Kaufman originally wrote the story under the pseudonym Franco Fregoli, back when Anomalisa was performed as a stage play for composer Carter Burwell’s “Theater of the New Ear”. That experimental project was performed just twice in New York and Los Angeles. A successful Kickstarter campaign meant for a short film adaptation gave the production company the motivation required to finance Anomalisa into a full-length feature—a two-year endeavor, due to the unique process of stop-motion animation employed by Kaufman and Duke Johnson, the co-director. Johnson’s experience as an animator on Adult Swim’s claymation shows Moral Orel and Mary Shelley’s Frankenhole prepared him for the never-before-attempted challenge of animating Anomalisa with 3D-printed dolls. The result is strangely real, not unlike the marionettes from Being John Malkovich, except without the strings.
These figures appear with doleful human detail, including physical flaws and imperfections. And yet, Kaufman and Johnson made an intentional choice not to erase (with CGI) the visible seams on the characters’ faces, which are split across the eyes and nose between two plates: an upper plate for the eyes and forehead, and a lower plate for the nose, mouth, and jaw. Michael, the protagonist voiced by David Thewlis, has dark circles under his eyes and peppered grey hair. When the film opens, he’s on a plane to Cincinnati to speak at a conference about How May I Help You Help Them?—his book on customer service. A British man based in L.A., Michael is married with a young son. He’s also woefully unhappy, as we witness in his interactions with a fellow passenger on the flight, his cab driver, the hotel clerk, and bellhop. Each shares a conversation with Michael that is fascinatingly dull and immersed in oddly captivating minutiae, if only because the exchanges are slyly observed through Kaufman’s strange, off-kilter perspective.

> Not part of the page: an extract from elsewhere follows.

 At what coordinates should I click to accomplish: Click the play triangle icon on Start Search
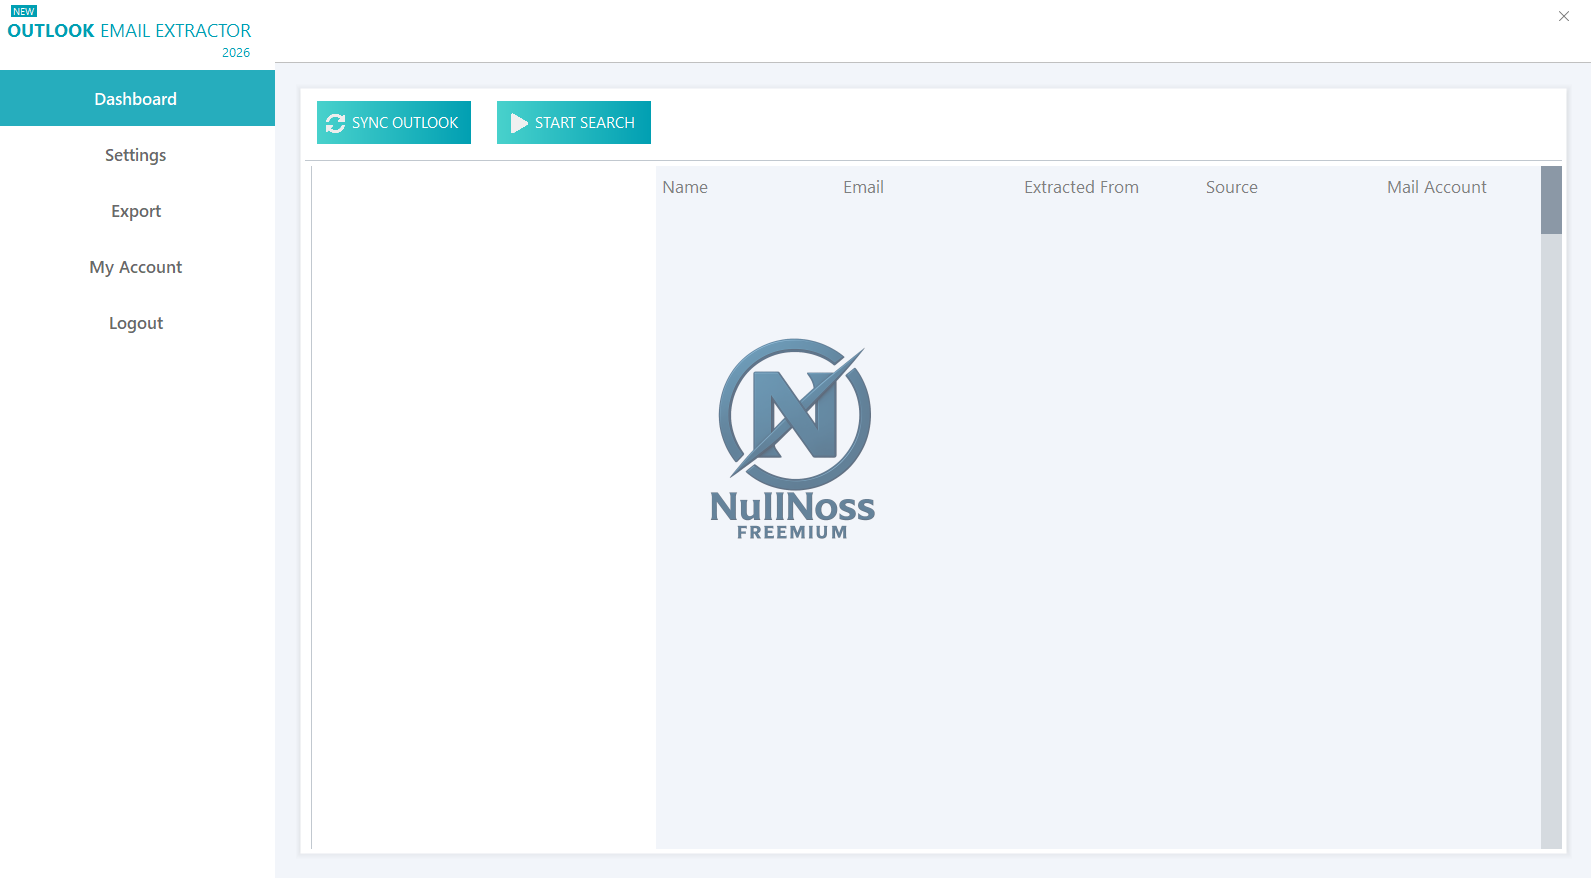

Another unique trait in a film that seems to overflow with them: The film’s voice work is limited to three performers, even though there are dozens of characters. Along with Thewlis and later Jennifer Jason Leigh, Tom Noonan supplies the voice of every other character: every background voice, every supporting character (including Michael’s wife and child), every insignificant role, even the vocals in the elevator music. By the time Michael arrives in his familiar, upscale hotel room, we’ve heard Noonan’s voice maybe thirty characters; moreover, we’ve seen an almost identical lower faceplate on each of these characters. As Michael settles in, he uses the toilet, orders room service, makes an obligatory call home, practices his speech, and watches a scene from My Man Godfrey (also animated) on television. All the while, he’s been thinking about Bella (Noonan once more), an old flame he left without explanation some 10 years ago. She lives in Cincinnati, so he calls her and invites her to his hotel lounge for a drink. As you might expect, Michael’s reunion does not go well. He’s left to go back to his room.

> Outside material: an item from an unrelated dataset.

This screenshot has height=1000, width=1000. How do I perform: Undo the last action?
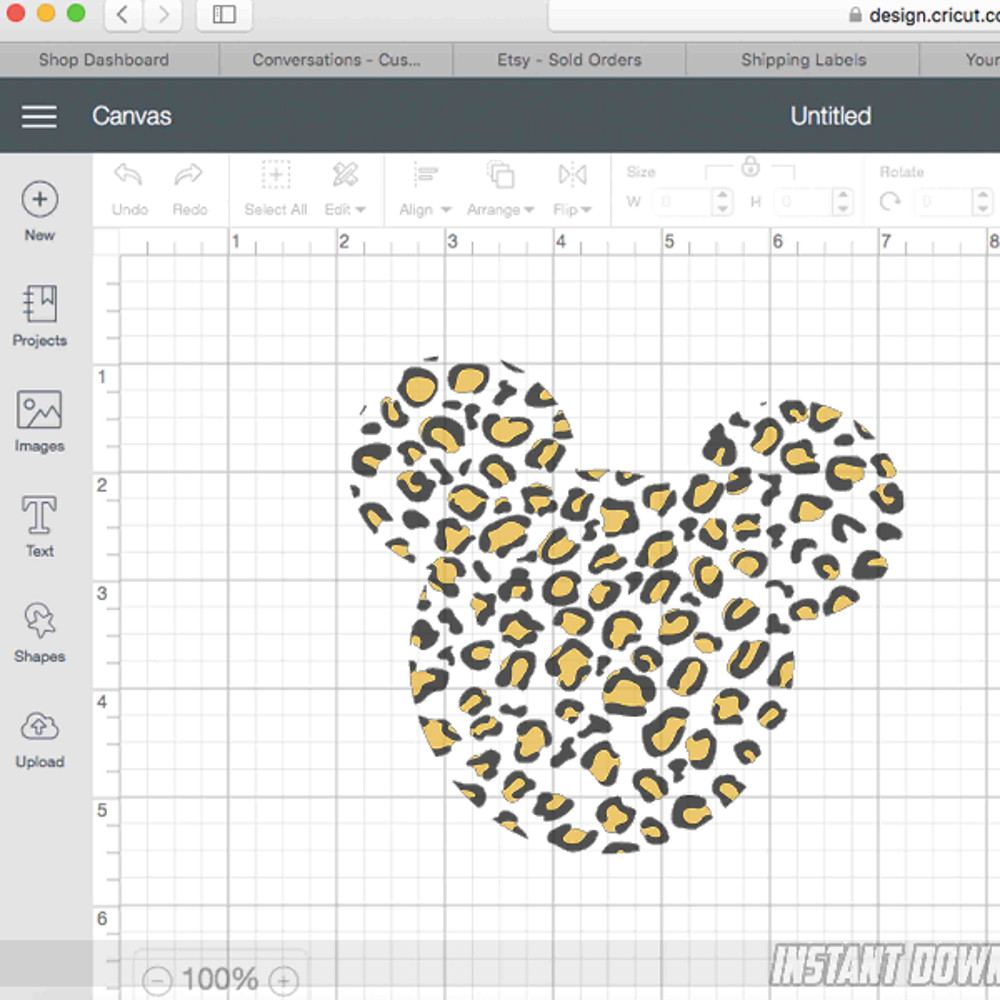click(x=128, y=188)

Clearly searching for something—answers, closure, or a tryst—Michael doesn’t know what he wants. But then he meets two women from a Midwest baking goods company; Lisa (voiced by Leigh) and her friend Emily (Noonan again) are in Cincinnati to attend Michael’s conference, and they consider him a celebrity. What’s strange is how Lisa’s voice cuts through the banality of normal conversation. She’s different and Michael isn’t sure why—he can hear the difference but cannot understand it. She’s an anomaly. Somewhat frumpy and with a scar on her right eye, Lisa is awkward and has low self-esteem. “Don’t you mean Emily?” she asks when, after the three share some drinks in the lounge, Michael invites her back to his room. He confirms that it’s Lisa he’s inviting, and to his room they go. They talk, have a drink, and break the ice when she sings Cindy Lauper’s “Girls Just Want to Have Fun” in a heartrending performance. And then they share the most realistic sex scene you may ever see in a film, performed by puppets or otherwise.
Plagued by a haunting nightmare that justifies the co-directors’ choice to leave the faceplate edge visible on their figures, Michael wakes up the next morning ready to abandon his life for Lisa, all because she sounds different than everyone else. But sure enough, because you should expect no less from a Kaufman film, as his introspective characters seem doomed to never find any measure of true happiness, something about Lisa changes for the worse. At a bittersweet breakfast the next morning, Michael begins to notice Lisa’s quirks and, all at once, she begins to sound like everyone else, like Noonan again. It’s a sad realization for both Michael and the viewer when this happens. Lisa remains sweet but oblivious, somehow ordinary. The dismal end to the brief reprieve that was Lisa also leads to Michael’s troubling, breakdown-of-a-speech at the customer service conference that’s almost shameful to watch. Burwell, a frequent collaborator with the Coen Brothers (who also took part the “Theater of the New Ear”), delivers a score for Anomalisa that is among his best, most wounded compositions.
Watching and listening to the performances in Anomalisa is just as important as in a live-action film. Leigh’s lively, scratchy voice perfectly captures a sensitive, charming, but ultimately predictable personality. Thewlis is appropriately downtrodden, while Noonan’s various turns, from children to ex-girlfriends to the ever-present din in public spaces, contain his quiet intensity. It should be noted that Noonan played the actor who shadowed the director (Phillip Seymour Hoffmann) in Kaufman’s Synecdoche, New York. Since Noonan usually plays weirdos and psychopaths, imagining a process where he voices such a wide range of characters adds a layer of intentional humor. Also by design, we must watch the careful animation, the body language, and expressive faces (at least, those of Michael and Lisa). Formally, this is unlike anything anyone has ever seen; it’s far beyond the reach of typical stop-motion animation studios like Aardman or Laika. But still, the animation has a shaky effect, like the adorable imperfection of Wes Anderson’s Fantastic Mr. Fox.
Kaufman’s Synecdoche, New York was a film about a director who stages a production about his own life, complete with full city blocks and buildings to scale, with actors playing people he knows, sometimes playing themselves. Has Kaufman created a smaller-scale version of his own life? Perhaps. Set within a few simple yet perfectly detailed interiors, Kaufman’s eccentric little film is boundless in its weight, especially for those who share the writer’s melancholy, creativity, and yearning for something uncertain, but real. Anomalisa reminds those who can relate that life is more often than not a process of searching and disappointment. An aching lesson to be sure. It also shows us that a modest independent effort, budgeted at a mere $8 million and distributed in limited release by Paramount Pictures, can nonetheless achieve a perfect film through its creator’s clarity of vision. But Kaufman is less concerned about appealing to audiences than completing an intensely personal work of art. One suspects that the exact meaning of every detail, such as an antique Japanese doll Michael purchases at a “toy store” for his son, is known to Kaufman alone. All the same, those who give themselves over to Anomalisa will find a brilliant and profound look through Kaufman’s eyes, always a rare and exceptional experience.